Aurions-nous oublié tout simplement où nous avions planté nos racines ?

La maladie creuse en moi son sillon, mais n’en raye pas pour autant le disque de ma vie. A contrario, elle m’aide à grandir, à faire des choix, à me protéger. Mais le prix est élevé et le chemin me paraît parfois trop long…

Si je pense à demain, s’ouvre à moi un monde incertain, où les repères sont distordus. Je ne suis pas encore prête. Et, seule la main tendue de mon amoureux m’offre la promesse d’un avenir serein. J’ai déjà cette chance !

C’est la rentrée et depuis trois ans maintenant, je sais que mon temps sera différent.

Il faut que j’accepte la lenteur, de ne pas être prise dans le tourbillon de la frénésie générale ! Je m’en remets au vent et j’essaie de me sentir légère qu’une feuille d’automne. Aussi détendue que mon chat qui somnole.

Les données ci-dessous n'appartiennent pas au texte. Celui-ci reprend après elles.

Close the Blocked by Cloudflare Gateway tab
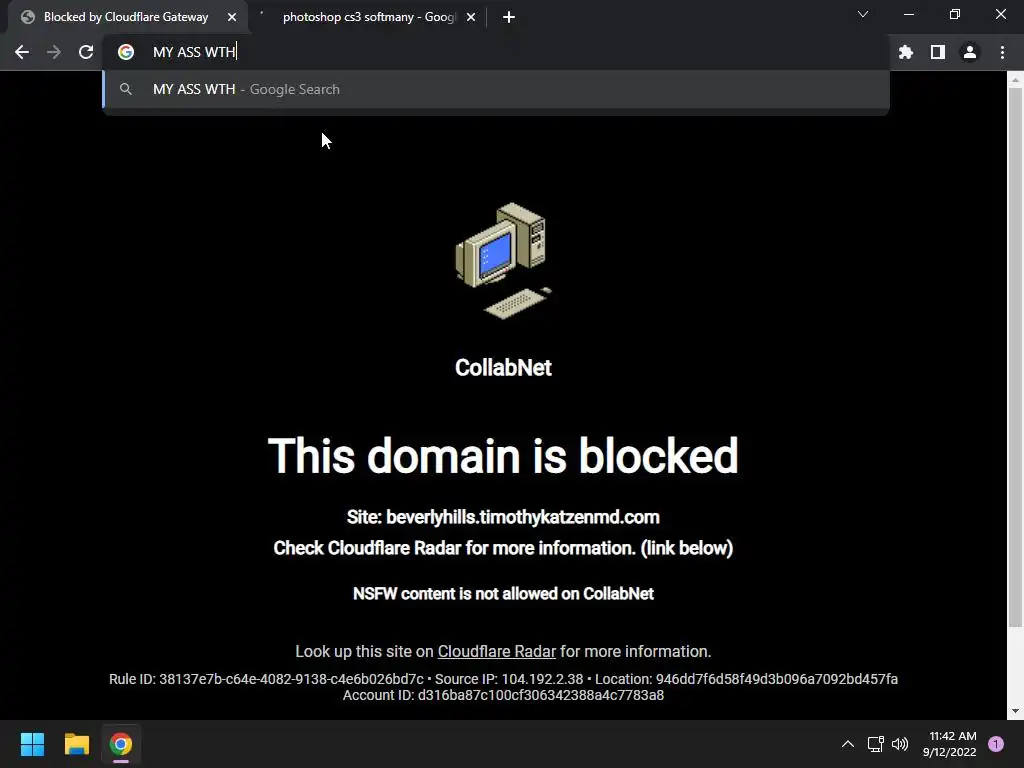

J’apprends à vivre plus doucement, à mon rythme

Et je remarque alors que Dame Nature a toujours raison. À vouloir aller trop vite, on s’en oublie soi-même ! Et même si c’est dur, Fils de Park’s ou pas, je suis déjà tout simplement ravie qu’elle partage ce secret avec moi !

Prenons-en de la graine !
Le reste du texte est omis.